Big Data Analytics has become one of the main drivers of innovation in the banking industry. According to the IDC Semiannual Big Data and Analytics Spending Guide of 2016, investments in Big Data Analytics in the banking industry totaled $20.8 billion. The intense amount of investment makes the banking domain one of the dominant consumers of Big Data architects, solutions and bespoke tools.
The PwC Global Fintech Report 2016 shows the allocation of funds within the amount of investment mostly targets customer support, risk assessment, decision making support and researching for new profit opportunities. Also, the investment in new markets, lessening the time-to-market and funding the blockchain projects. The trend has only increased the numbers in 2018. According to the GDC prognosis, the amount of data generated every second will grow up to 700% by 2020. The financial and banking data will be one of the cornerstones of the Big Data flood, and being able to process it all would be competitive in the financial institutions and banks.

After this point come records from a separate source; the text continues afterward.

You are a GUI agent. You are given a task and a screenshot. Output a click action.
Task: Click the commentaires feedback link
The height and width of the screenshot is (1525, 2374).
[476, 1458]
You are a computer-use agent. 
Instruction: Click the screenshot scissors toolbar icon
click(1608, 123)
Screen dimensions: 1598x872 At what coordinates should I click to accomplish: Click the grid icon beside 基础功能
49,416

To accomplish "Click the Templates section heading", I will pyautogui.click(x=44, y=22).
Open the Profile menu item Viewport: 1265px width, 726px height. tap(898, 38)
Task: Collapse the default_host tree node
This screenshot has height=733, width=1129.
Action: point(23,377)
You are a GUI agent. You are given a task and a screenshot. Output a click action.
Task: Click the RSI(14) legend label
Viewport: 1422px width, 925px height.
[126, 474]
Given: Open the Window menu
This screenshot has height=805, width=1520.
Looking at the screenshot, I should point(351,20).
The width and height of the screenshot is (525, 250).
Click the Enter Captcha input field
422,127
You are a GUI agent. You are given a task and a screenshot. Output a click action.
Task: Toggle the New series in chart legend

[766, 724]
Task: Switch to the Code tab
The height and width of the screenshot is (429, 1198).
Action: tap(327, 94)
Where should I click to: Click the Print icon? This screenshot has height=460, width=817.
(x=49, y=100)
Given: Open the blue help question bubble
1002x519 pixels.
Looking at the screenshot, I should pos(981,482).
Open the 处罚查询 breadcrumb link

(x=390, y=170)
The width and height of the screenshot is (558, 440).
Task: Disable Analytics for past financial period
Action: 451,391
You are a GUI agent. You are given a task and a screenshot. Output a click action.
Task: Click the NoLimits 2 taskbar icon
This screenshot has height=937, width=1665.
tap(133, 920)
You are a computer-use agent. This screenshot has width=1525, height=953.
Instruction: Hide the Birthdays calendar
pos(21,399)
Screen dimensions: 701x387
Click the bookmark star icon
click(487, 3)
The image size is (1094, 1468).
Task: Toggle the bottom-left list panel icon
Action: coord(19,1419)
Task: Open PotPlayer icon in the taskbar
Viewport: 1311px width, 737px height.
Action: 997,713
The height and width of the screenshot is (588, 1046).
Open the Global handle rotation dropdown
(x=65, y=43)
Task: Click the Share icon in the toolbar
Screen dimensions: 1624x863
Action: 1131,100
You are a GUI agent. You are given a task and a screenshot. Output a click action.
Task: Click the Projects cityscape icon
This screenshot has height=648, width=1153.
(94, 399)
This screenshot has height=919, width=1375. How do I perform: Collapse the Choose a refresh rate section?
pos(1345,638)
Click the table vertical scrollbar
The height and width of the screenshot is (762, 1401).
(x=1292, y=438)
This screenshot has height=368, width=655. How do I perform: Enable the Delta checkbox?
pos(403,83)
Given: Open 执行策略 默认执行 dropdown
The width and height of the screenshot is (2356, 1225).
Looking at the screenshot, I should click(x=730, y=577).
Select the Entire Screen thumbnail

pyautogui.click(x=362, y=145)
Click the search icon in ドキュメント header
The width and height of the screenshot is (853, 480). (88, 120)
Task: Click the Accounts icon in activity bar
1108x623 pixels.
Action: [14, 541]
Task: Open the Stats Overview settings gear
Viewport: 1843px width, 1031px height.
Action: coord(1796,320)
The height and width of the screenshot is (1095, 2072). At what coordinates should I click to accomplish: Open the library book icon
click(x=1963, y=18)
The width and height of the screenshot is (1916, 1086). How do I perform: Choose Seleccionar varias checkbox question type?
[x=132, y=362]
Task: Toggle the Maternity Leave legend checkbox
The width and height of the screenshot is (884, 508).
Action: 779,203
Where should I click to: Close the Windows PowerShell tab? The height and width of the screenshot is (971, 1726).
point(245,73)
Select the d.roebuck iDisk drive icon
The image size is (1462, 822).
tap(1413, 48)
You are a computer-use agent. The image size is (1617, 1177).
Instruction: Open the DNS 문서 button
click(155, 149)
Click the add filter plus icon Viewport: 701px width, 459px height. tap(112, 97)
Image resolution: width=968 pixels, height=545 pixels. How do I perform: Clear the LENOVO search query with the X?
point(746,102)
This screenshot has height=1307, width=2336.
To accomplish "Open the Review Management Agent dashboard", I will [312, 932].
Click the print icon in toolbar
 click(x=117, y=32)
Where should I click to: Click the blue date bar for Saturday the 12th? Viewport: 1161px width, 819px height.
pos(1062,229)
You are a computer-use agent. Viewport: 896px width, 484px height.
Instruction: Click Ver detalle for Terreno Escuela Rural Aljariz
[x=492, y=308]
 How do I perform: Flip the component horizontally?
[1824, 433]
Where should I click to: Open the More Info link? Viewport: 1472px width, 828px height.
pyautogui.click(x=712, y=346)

The Big Data flows can be really described in 3 v’s in businesses: variety, velocity, and volume.
It is described below how Big Data Analytics can be related to the banks:
Variety: Variety stands for the abundance of the data types processed, and the banks do have to deal with the variety of data. From the transaction history to credit scores and risk management reports – banks have troves of such data.
Velocity: It means the speed at which new data is being added to the database. Hitting the threshold of 100 transactions per minute is easy for a respectable bank.
Volume: Volume is defined as the amount of space required by the data to be stored in. Financial institutions like NYSE (New York Stock Exchange) generate terabytes of data every day.
To be precise, Big Data analysis real time can be used to make business decisions accordingly. It can be applied to the following activities:
Customer spending patterns: The banks have direct access to the historical data regarding the customer spending patterns. Having an eye on every transaction, they know how much money is their customer being paid, how much is being saved, how much was sent to the utility providers, etc. By putting filters like festive seasons and macroeconomic conditions the banks can understand if the customer’s salary is growing. This is one of the fundamental factors for risk assessment, loan screening, mortgage evaluation and cross-selling of several financial products like insurance.
Transaction channel identification: The banks benefit greatly by understanding their customers’ financial behavior. They understand whether their customers withdraw the cash available on the payday, or they prefer to keep their money in their credit/debit cards.
Customer segmentation and profiling: As soon as the analysis if customer spending patterns and favored transaction channels is complete, the customer database can be segmented according to various appropriate profiles. Knowing the financial profiles of all the customers, it helps the banks to evaluate the expected spending and income next month and make detailed plans to secure the bottom line and maximize incomes.
Fraud management and prevention: Understanding the usual spending patterns of an individual helps figuring out if something unexpected happens. If an investor who prefers to pay from his cards suddenly withdraws all the money from his account, it might imply that the card might have been used by a fraudster. A call from the bank for clearance can help to understand easily whether it is a legitimate claim or a fraudulent behavior that the card owner doesn’t have any idea about. Analyzing all types of transactions helps to cut down the risk of fraudulent activities.
Product cross-selling: Offering the investors a better return on interest can stimulate them to spend more and frequently. But is it worth providing a short-term loan to someone who is already struggling to repay a debt? Precise analysis of the customers’ financial backgrounds ensures the bank is able to cross-sell auxiliary products more efficiently and better engage the customers with personalized offers.
Risk assessment, compliance, and reporting: While trading stocks or screening a candidate for a loan, a similar procedure can be used for risk management. Analyzing the patterns of previous credit history of a customer can ease in assessing the risk of issuing a loan. Big Data algorithms can also help in compliance, audit and reporting issues in order to arrange the operations and remove the managerial overhead.
Customer feedback analysis and application: The customer can leave a response towards customer support through a feedback form, but they’re much likely to share their opinion through social media. Big Data tools can refine through this public data and collect all the mentions of the bank’s brand to respond adequately. When the customers see the bank hears and values their opinion and makes the improvements they demand — their loyalty and brand advocacy grows greatly.
The companies must evolve and grasp new technologies if they want to succeed. Adopting Big Data analytics and diffusing it into the existing banking sector workflows is one of the key elements of surviving and prevailing in the rapidly evolving business environment of the digital millennium. In the last 10 years, the banks invested heavily into modernizing their offers and providing mobile access to their services. In the next 5 years, they will have to learn to empower their operations with Big Data analytics, AI/ML algorithms, and other high-tech tools.